Description. “In this job scheduling problem, you will assign which elves work on which toys, at what time, and for how long. The goal is to complete all of the toys as early as possible, scaled by the natural log of the number of elves that work. Thus the objective S is S = t[f] * log(1 + n[e]), where t[f] is the last minute the final toy is complete, from reference date Jan 1, 2014 at 12:00 AM and n[e] is the number of unique elves that were needed to build the toys.”
What I’ve learned
- Makefiles, and they are absolutely wonderful
- I really missed object-orientated programming
While this challenge is quite different from the original appeal that drew me to Kaggle in the first place, I was nevertheless attracted to the fascinating puzzle that was posed. I didn’t think it would be too hard, and I thought it would be a good opportunity to refresh my C++. While the dataset is a daunting 10 million toys long, I thought that C++ would mitigate the slowness of my beginner’s algorithm. This was horribly naïve.

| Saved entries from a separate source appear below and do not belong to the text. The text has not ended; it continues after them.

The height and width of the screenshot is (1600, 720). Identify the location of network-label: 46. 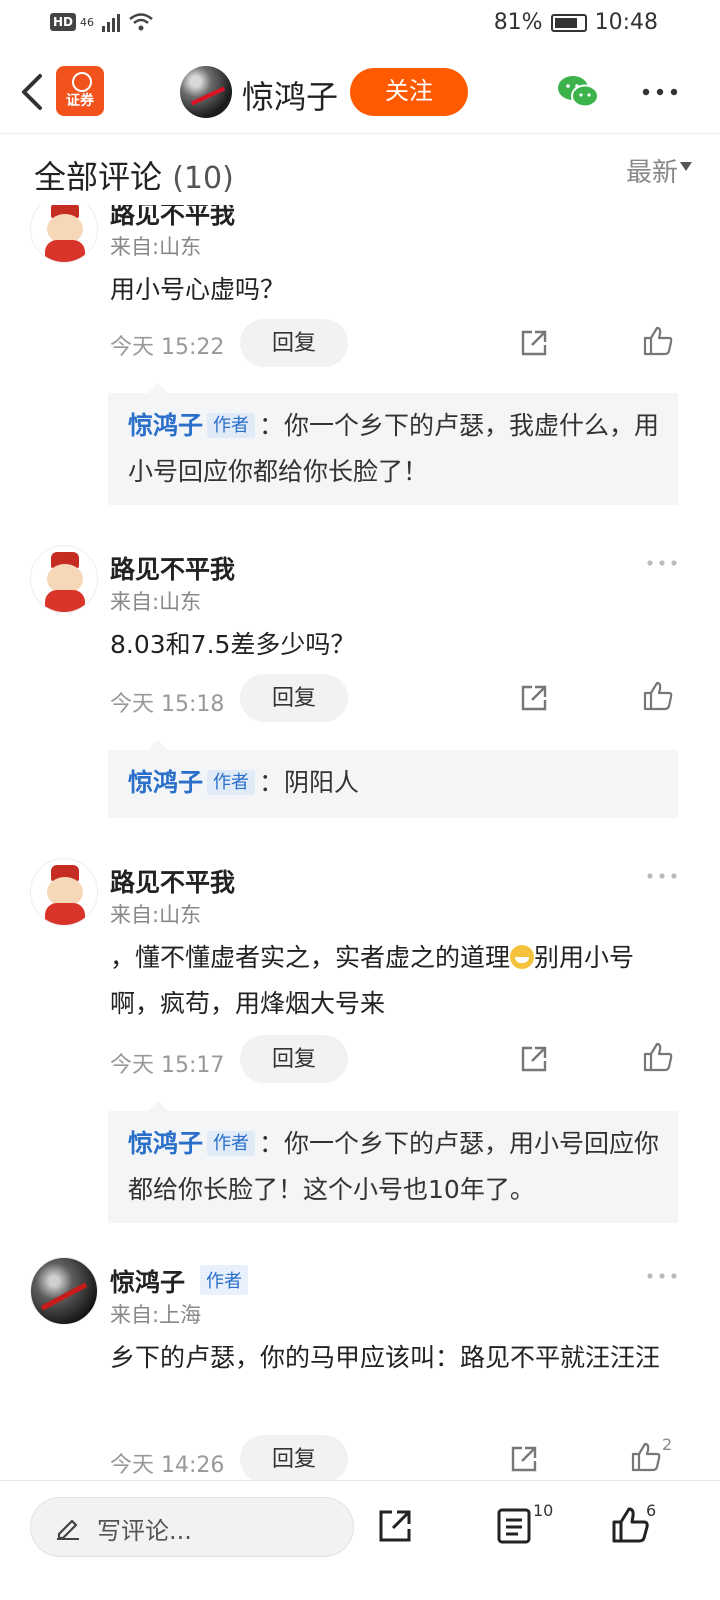
(88, 22).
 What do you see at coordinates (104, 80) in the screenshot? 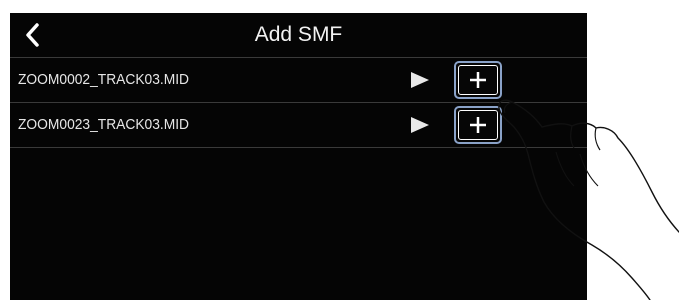
I see `file-name: ZOOM0002_TRACK03.MID` at bounding box center [104, 80].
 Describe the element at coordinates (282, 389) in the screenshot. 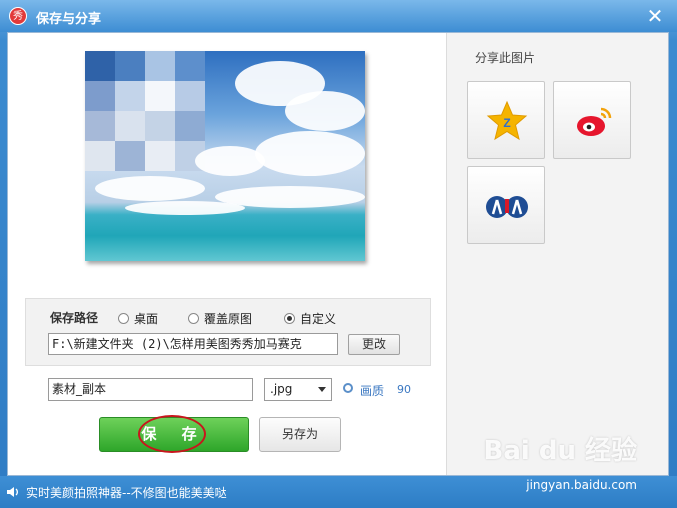

I see `extension-value: .jpg` at that location.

I created three smaller datasets of sizes 10, 100, and 10,000. My initial greedy algorithm couldn’t even finish to the 10,000 toy test case. From what I can tell, I don’t have any obvious functional errors. It’s quite a simple algorithm that takes no obvious steps towards optimizations: I figured that I would first get a baseline and work from there. Apparently, C++ couldn’t pick up the slack for me. Regardless, here are the performance results from what could be completed before my patience ran out:
Averages of 3 runs using 900 elves
Number of Toys | Average Time |
---|---|
10 | 0m0.077s |
100 | 0m0.310s |
1,000 | 0m2.188s |
5,000 | 0m9.279s |
10,000 | FAIL |